• _TASK TO COMPLETE_: Filter the listing and keep only the lines with the word "Toggle".

───── LISTED ENTRIES

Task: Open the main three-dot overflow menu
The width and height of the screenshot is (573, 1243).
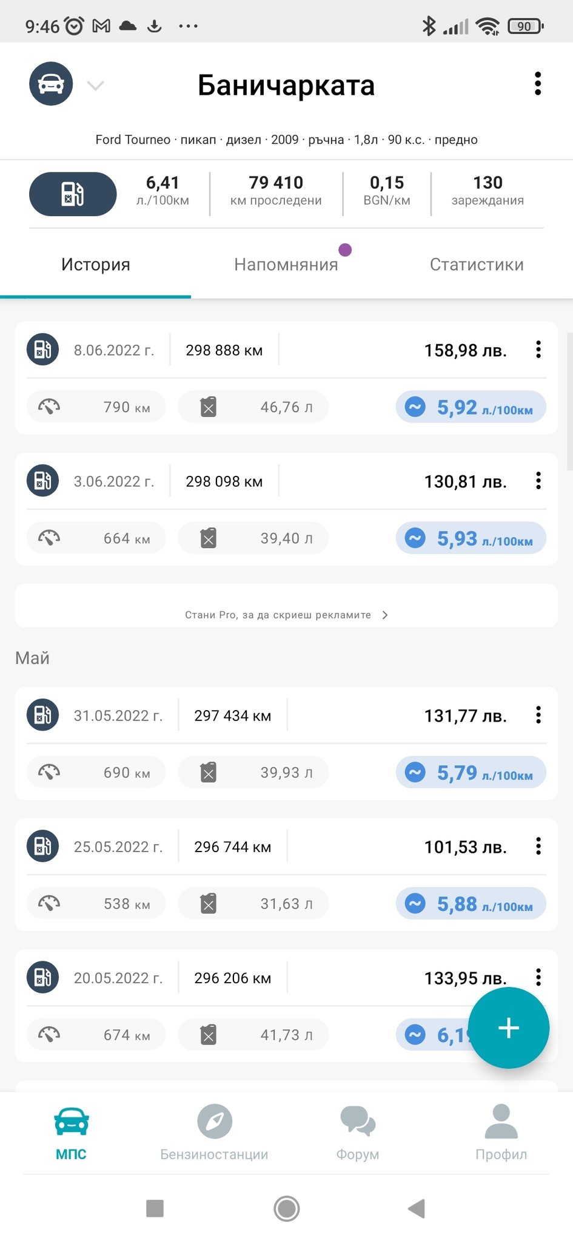Action: (x=537, y=84)
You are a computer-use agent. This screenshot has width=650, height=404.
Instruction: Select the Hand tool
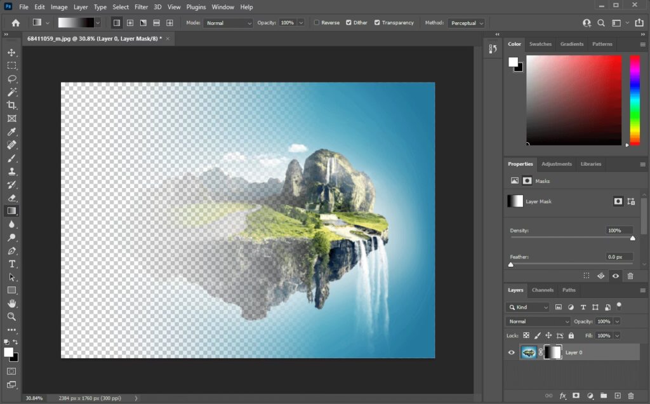tap(11, 303)
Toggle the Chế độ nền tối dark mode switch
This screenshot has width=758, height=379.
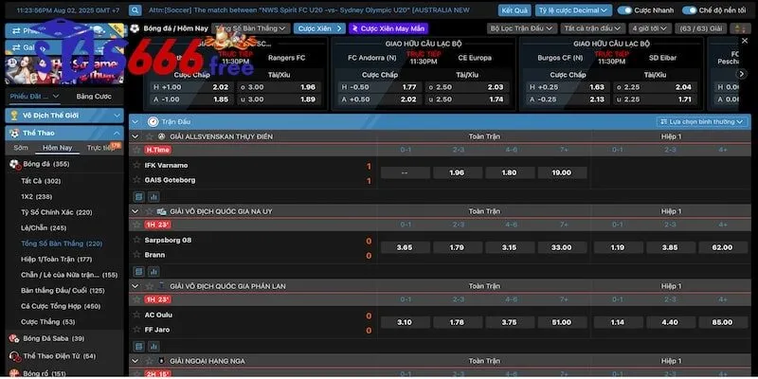point(691,9)
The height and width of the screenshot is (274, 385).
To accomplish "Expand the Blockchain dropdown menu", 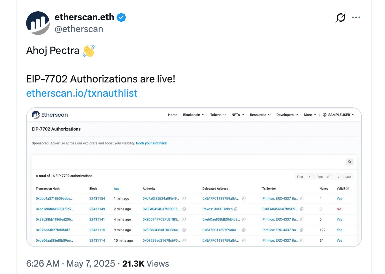I will tap(194, 115).
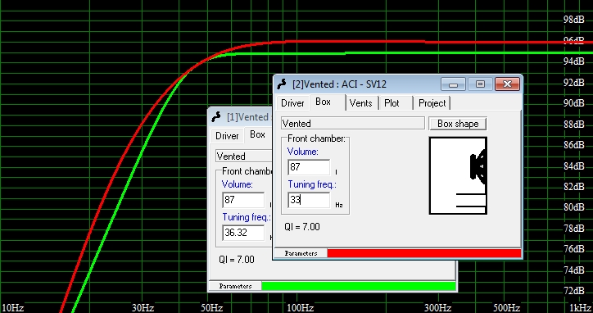Click the Tuning freq. field showing 36.32

243,233
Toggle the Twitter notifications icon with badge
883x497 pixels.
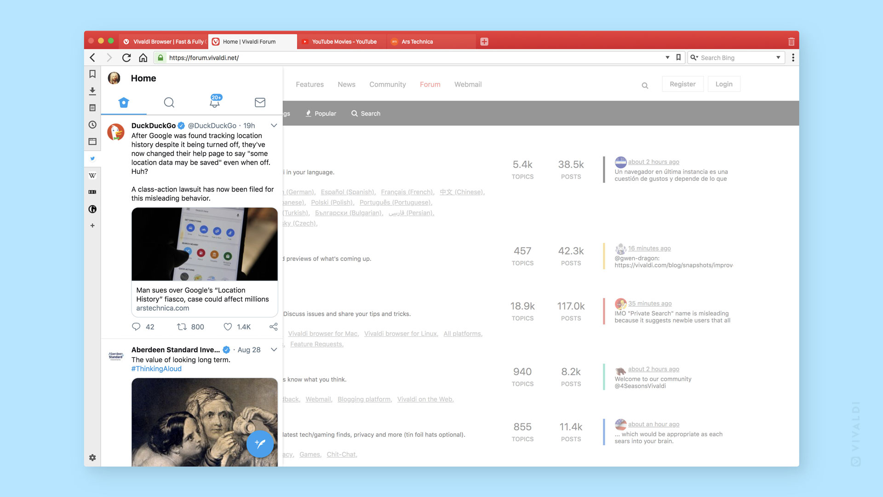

──────────

• _RESPONSE_:
Toggle the Chế độ nền tối dark mode switch
Toggle the Twitter notifications icon with badge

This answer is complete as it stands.